◆ Set task ◆
Identify each line in the listing below that contains the word "Viewport", and copy those lines.

◆ Data records ◆

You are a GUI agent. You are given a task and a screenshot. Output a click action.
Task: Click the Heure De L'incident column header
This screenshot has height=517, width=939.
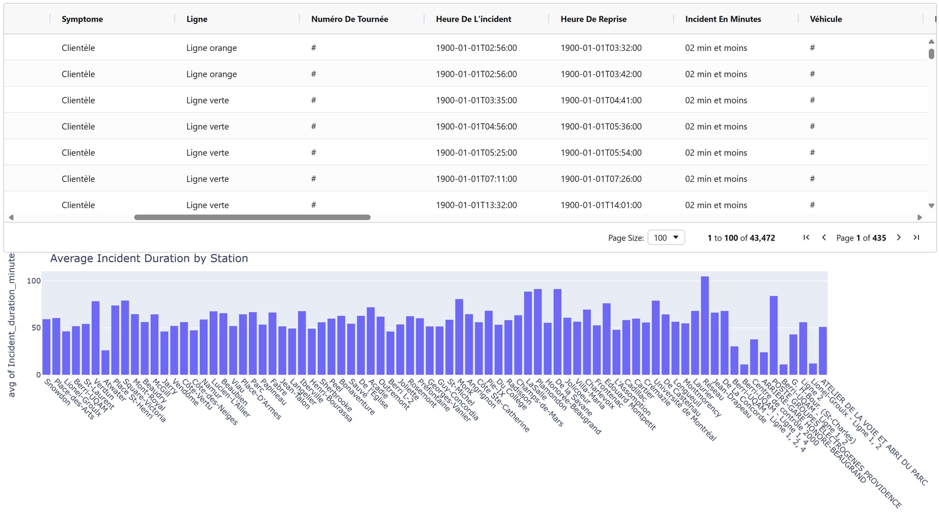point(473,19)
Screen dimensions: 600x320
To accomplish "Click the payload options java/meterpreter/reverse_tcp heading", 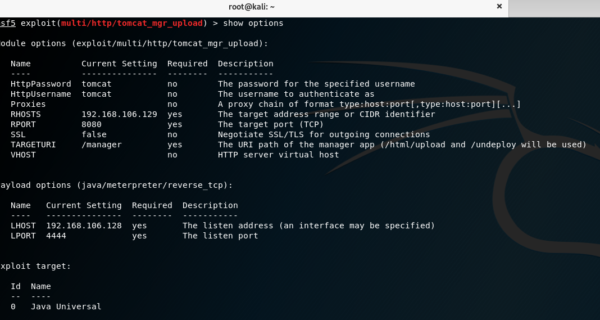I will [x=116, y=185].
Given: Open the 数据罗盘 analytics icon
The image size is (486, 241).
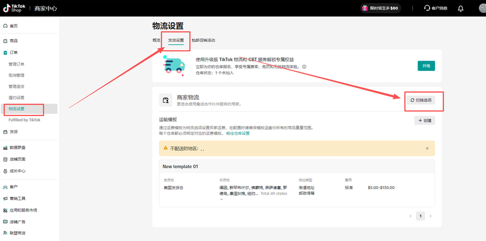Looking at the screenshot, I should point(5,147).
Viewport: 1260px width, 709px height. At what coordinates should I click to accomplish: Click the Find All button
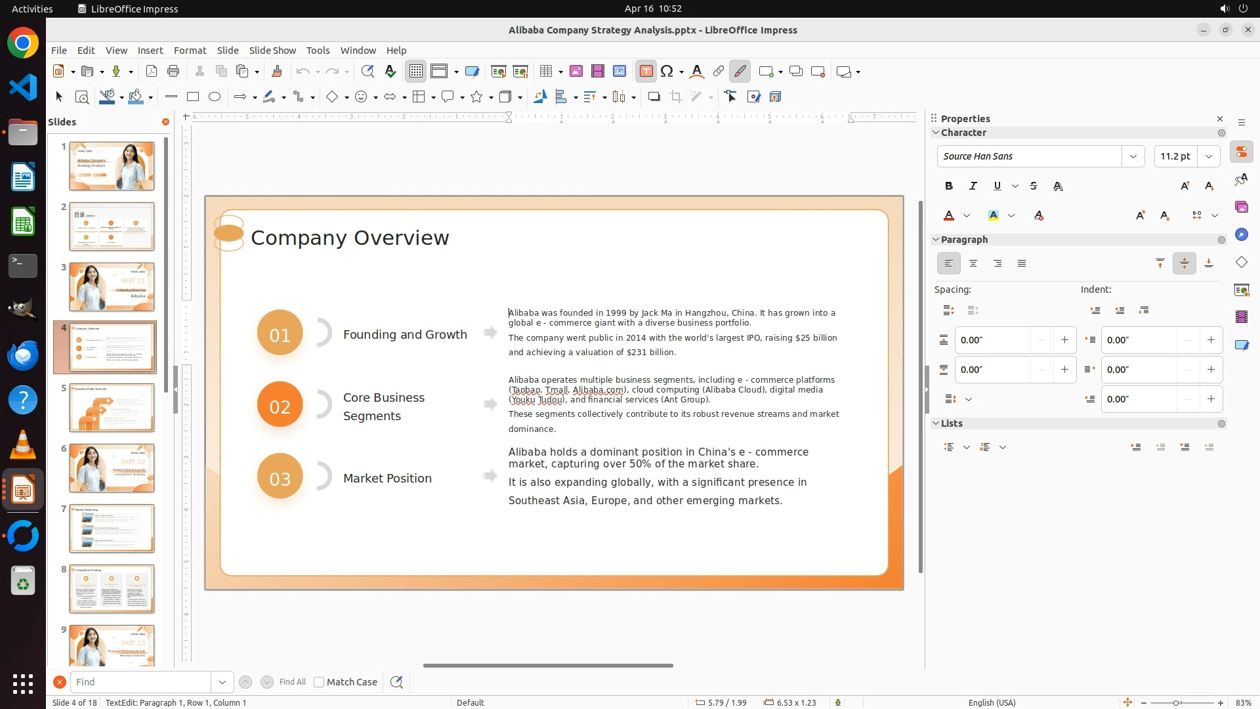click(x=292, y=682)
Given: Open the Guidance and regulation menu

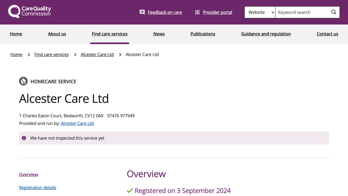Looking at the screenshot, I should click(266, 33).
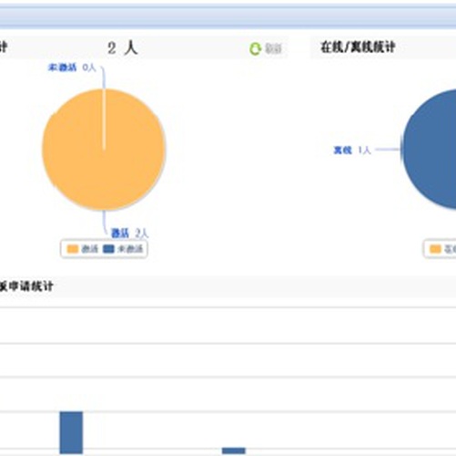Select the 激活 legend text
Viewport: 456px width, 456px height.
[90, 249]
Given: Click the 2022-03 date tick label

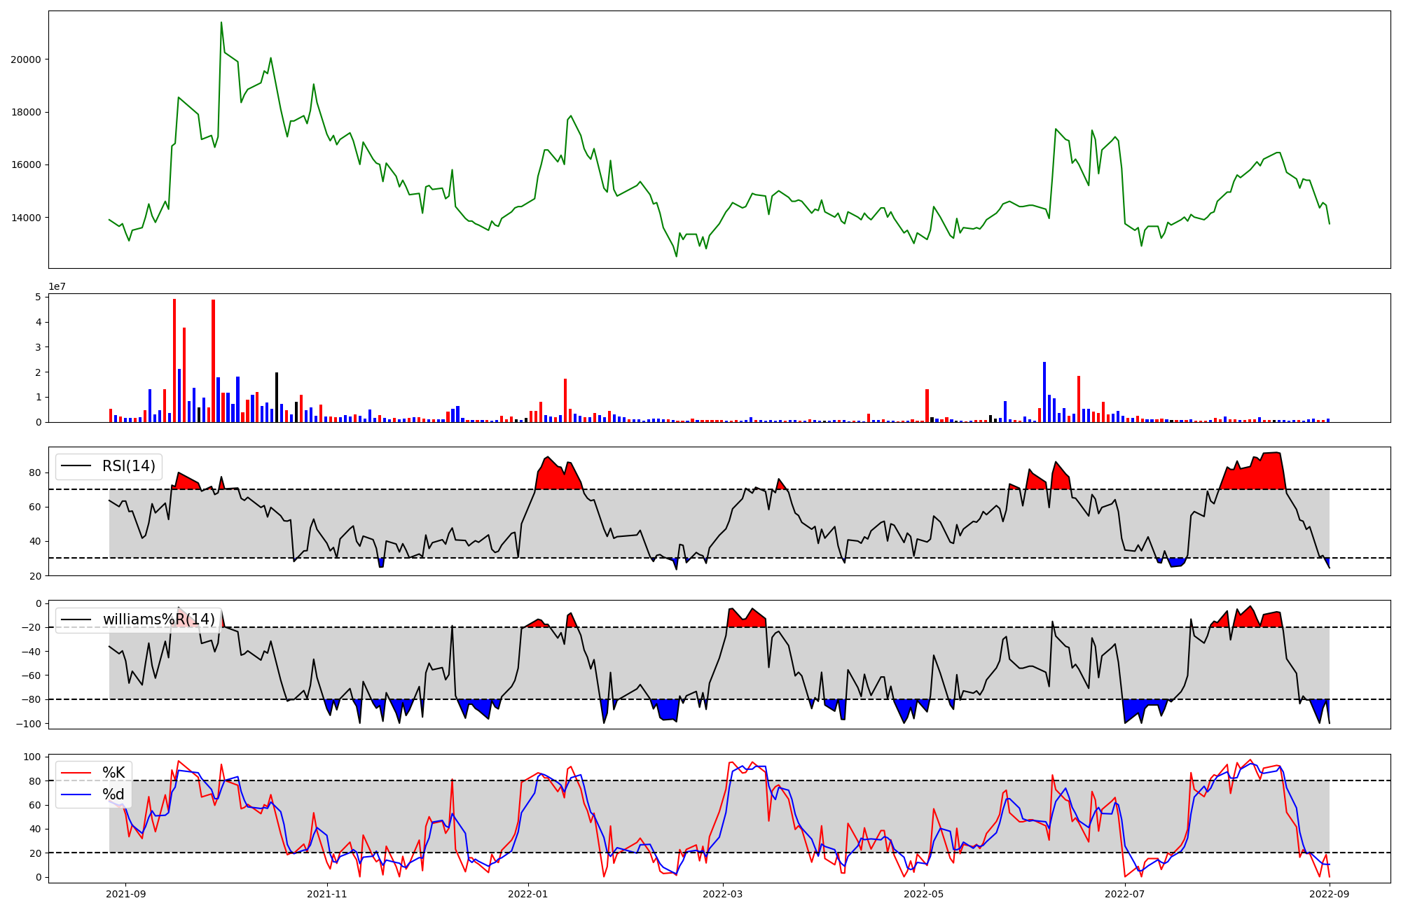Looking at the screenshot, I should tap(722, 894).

◆ Solved problem ◆
Viewport: 1260px width, 709px height. At what coordinates should I click to accomplish: Click the Find All button
Viewport: 456px width, 456px height.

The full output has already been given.